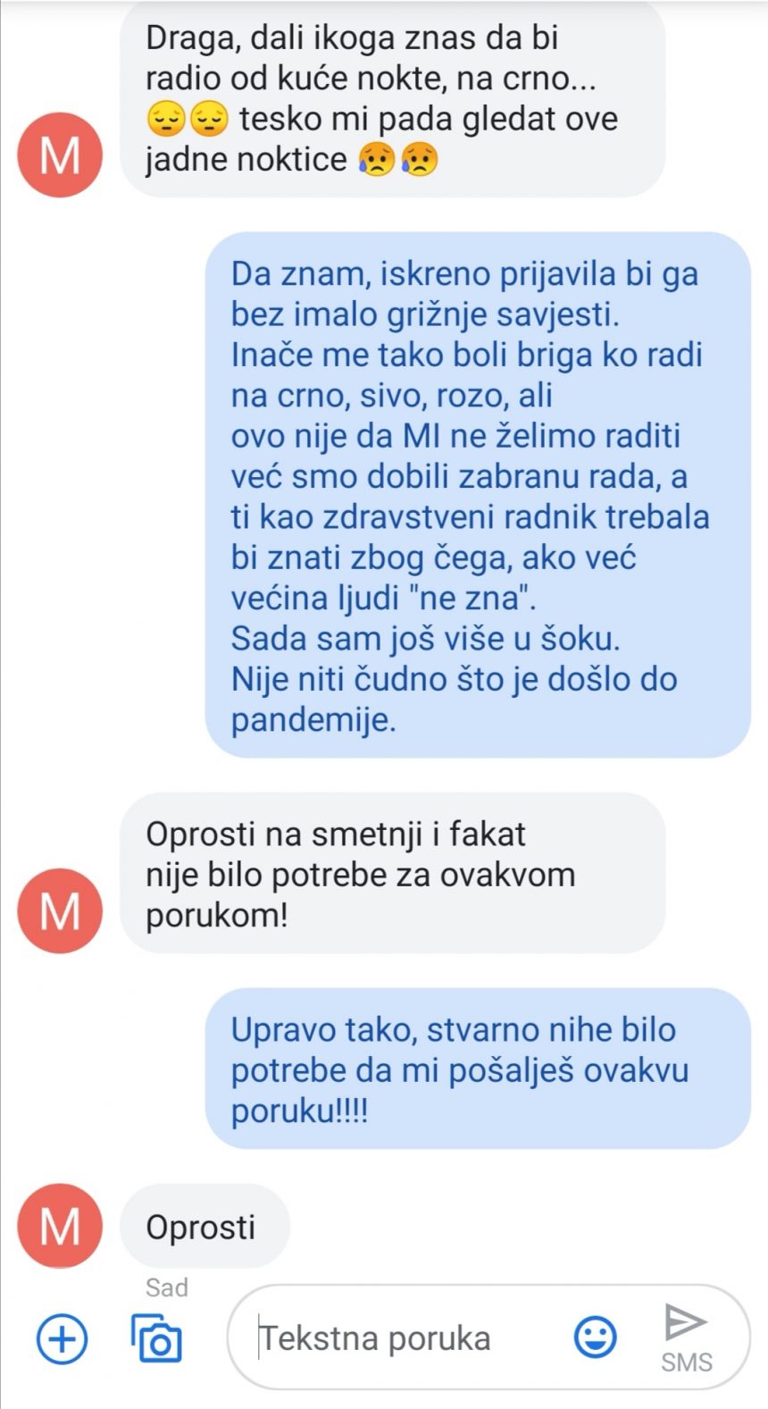Tap the word 'pandemije' in blue bubble
768x1409 pixels.
[x=313, y=719]
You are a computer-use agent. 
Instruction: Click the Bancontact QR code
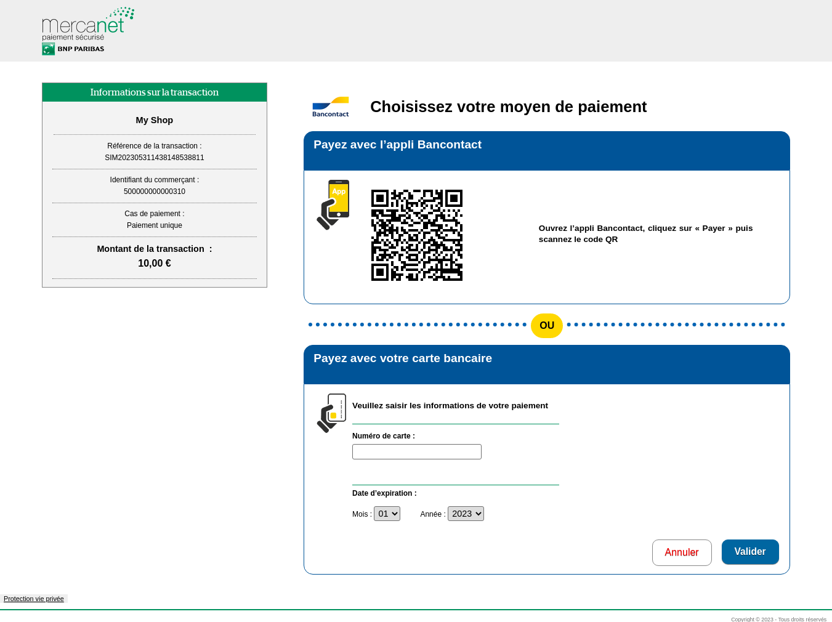[417, 235]
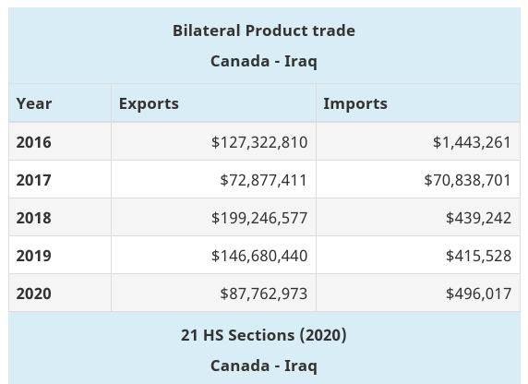Image resolution: width=528 pixels, height=384 pixels.
Task: Click the 2020 row label
Action: [33, 293]
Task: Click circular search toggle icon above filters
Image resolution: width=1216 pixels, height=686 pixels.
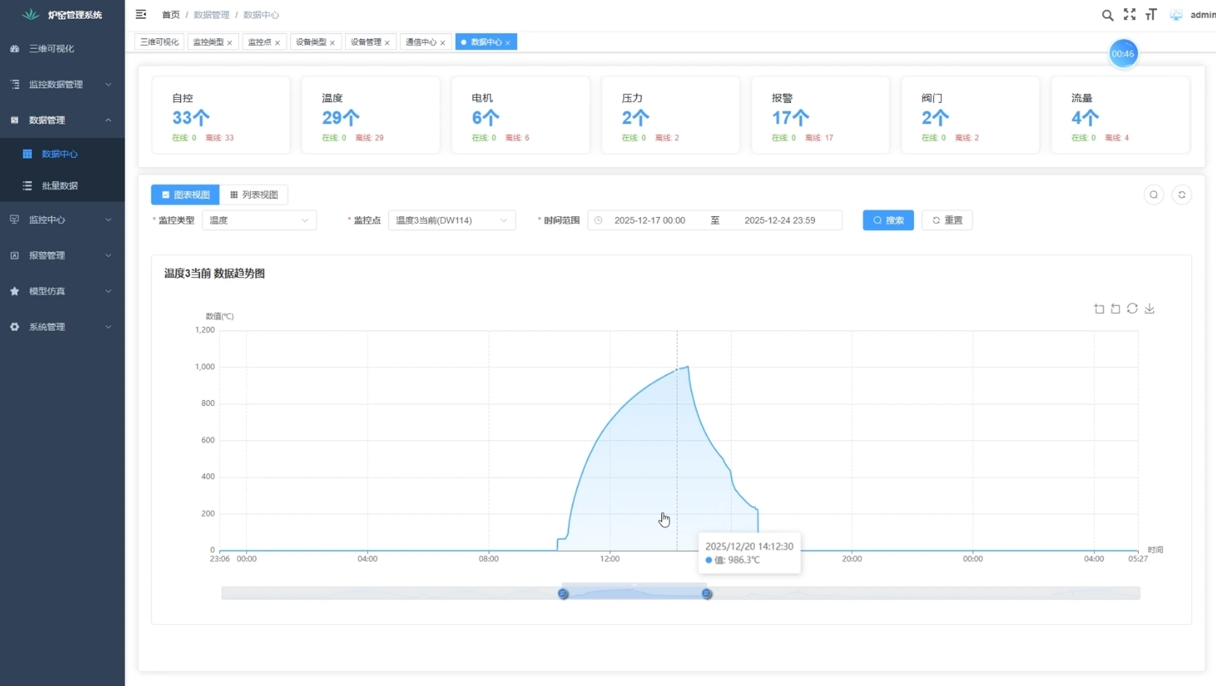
══════
- [YOUR OBJECTIVE]: Lines from the one holding "Instruction: Click the Bancontact QR code" down to the last line of the entries above must be retyped exactly, inclusive of both, with no pictures and nothing else.

- [WRITTEN RESPONSE]:
Instruction: Click the Bancontact QR code
[417, 235]
Image resolution: width=528 pixels, height=384 pixels.
Task: Click the 2020 row label
Action: [33, 293]
Task: Click circular search toggle icon above filters
Image resolution: width=1216 pixels, height=686 pixels.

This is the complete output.